Usera y su manzana oriental

4.09.15

¿Cuántos mundos caben en Madrid? No tengo ni puñetera idea pero no me importa ponerme a contarlos todos. Aquí va uno que desconocía.

Después de mis primeros días como ciudadano de la capital a todos los efectos, y de una primera capa de llamadas telefónicas dándome de alta en el agua, la luz, o el ADSL, descubro que el gran despistado que habita en mí, aún tiene por delante una segunda remesa de operaciones burocráticas; renovarme el DNI caducado hace dos meses, el pasaporte hace cuatro, y cómo no, empadronarme para entre otras cosas, poder votar cuando corresponda a Manuela Carmena, salvo desastre que no espero ni deseo.

Así que allá voy después de buscar en San Google mi Oficina de Atención al Ciudadano, que resulta estar a veinte minutos de mi casa: un agradable paseo. Son las doce del mediodía, y me acompaña Enrique Vila-Matas bajo el brazo en forma de artículos y ensayos literarios que no dejan de recordarme qué bien se puede llegar a escribir, y qué mal lo hago yo, pero en fin, como soy voluntarioso, no me rindo, y sueño, y mientras sueño sin rendirme, escribo.

Y escribo cosas como que al abandonar la Avenida de Córdoba en dirección a esa Oficina del distrito de Usera, no tarda en abrirse ante mí para la mayor de mis sorpresas, una manzana, o sector, o barrio, o no sé cómo llamarlo, tan oriental, que hay que caminar por ahí para darse cuenta de la magnitud del asunto. No se trata de que haya muchos restaurantes chinos, que los hay, o vietnamitas, o japoneses, que también. No se trata de que haya visto inmobiliarias, peluquerías, herbolarios, carnicerías, tiendas de telefonía, y hasta un bingo regentado por estas comunidades, con sus carteles correspondientes y por supuesto indescifrables ¡Es que también hay personas mayores paseando por las calles! Al principio me les quedaba mirando porque sus rasgos achinados me hacían sospechar que no eran los años lo que les hacía entrecerrar los ojos, y finalmente me he visto doblegado ante la evidencia: eran personas mayores sin cámaras de fotos, era la tercera edad oriental perfectamente asentada en este pedazo de tierra madrileña. Y apostaría a que no muy lejos de allí también habría más de uno enterrado, echando por tierra, nunca mejor dicho, aquella vieja y estúpida leyenda urbana que no hace falta escribir.
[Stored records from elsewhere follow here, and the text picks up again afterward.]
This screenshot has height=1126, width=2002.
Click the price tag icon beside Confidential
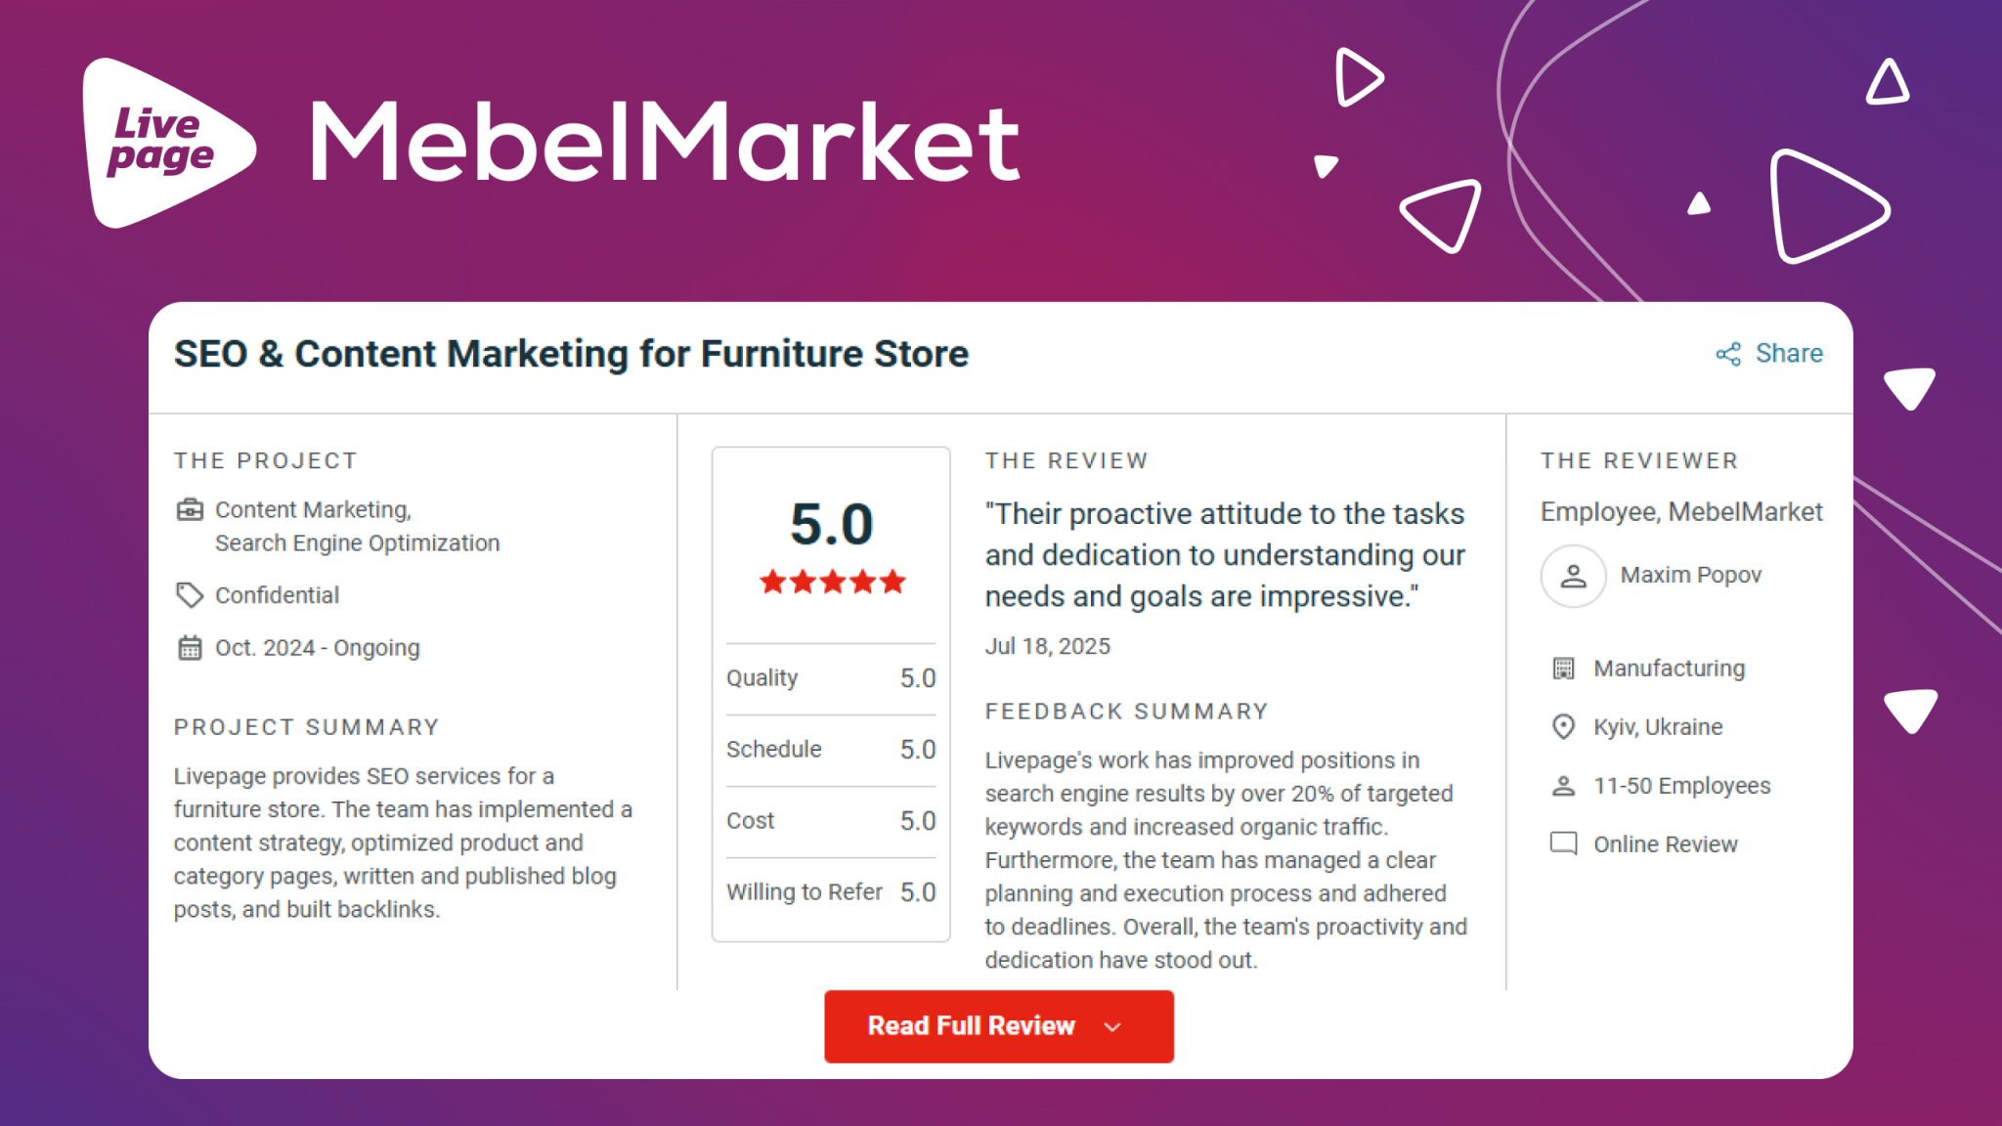pos(190,594)
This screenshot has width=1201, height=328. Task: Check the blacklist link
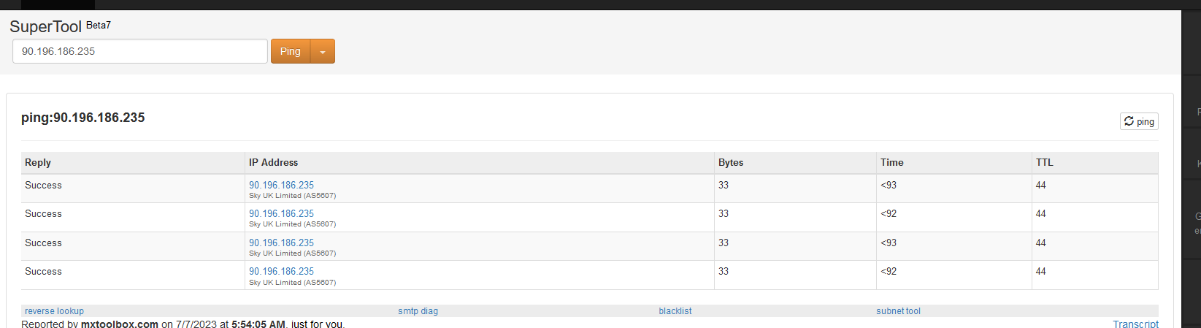pos(675,311)
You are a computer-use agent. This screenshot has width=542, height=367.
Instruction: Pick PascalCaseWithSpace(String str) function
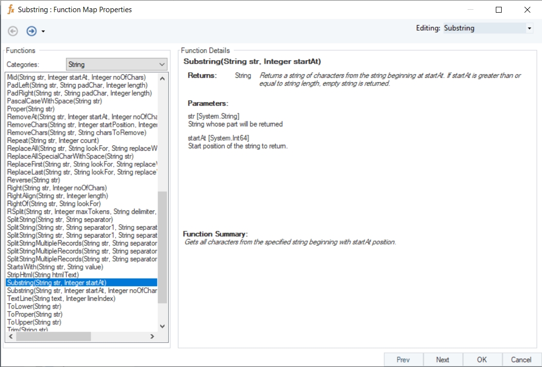point(54,101)
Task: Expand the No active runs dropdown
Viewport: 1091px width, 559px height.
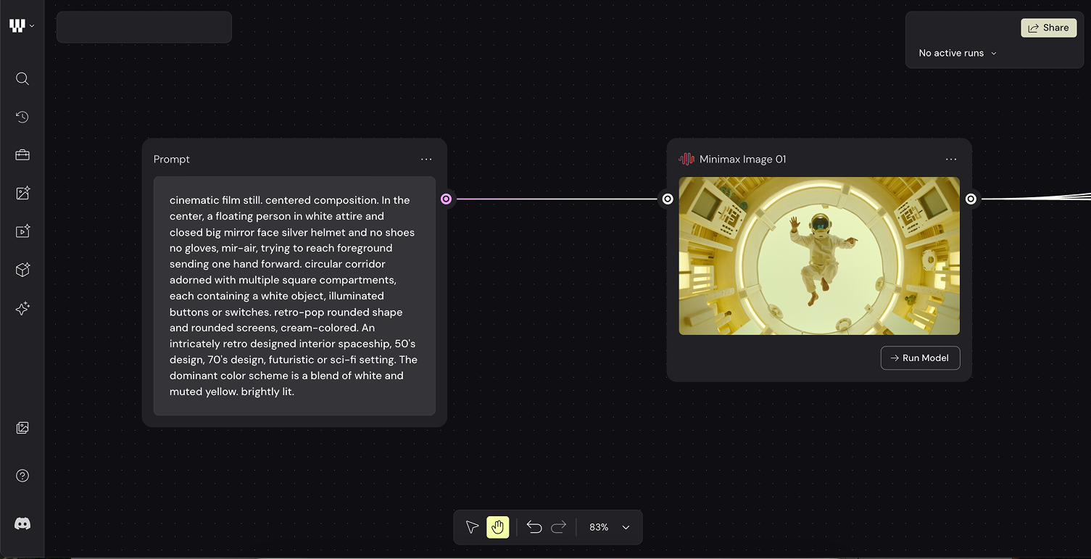Action: point(958,53)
Más de uno habréis pensado: escribiendo estas cosas tan tontas [soy consciente de que en el mejor de los casos se habrá pasado por vuestra cabeza este adjetivo], no creo que por mucho que sueñes sin rendirte, llegues demasiado lejos escribiendo. Pero como eso yo ya lo sé, he seguido, despierto, con mi vida, porque no solo de sueños vivo, y me he presentado en la Oficina en busca de mi padrón. Allí, una señora muy simpática me ha atendido junto a otra señora igual de simpática, esta en prácticas y oriental como no podía ser de otro modo, para decirme que a falta de cita previa, sería otro día cuando tendría que hacerme el papelito. Pero a mí, la verdad, poco me ha importado tener que volver, porque siempre que voy en compañía de un buen libro para las esperas, y de mis ojos ávidos de mundo para los cruces, disfruto de las posibilidades que pasear por Madrid me ofrece.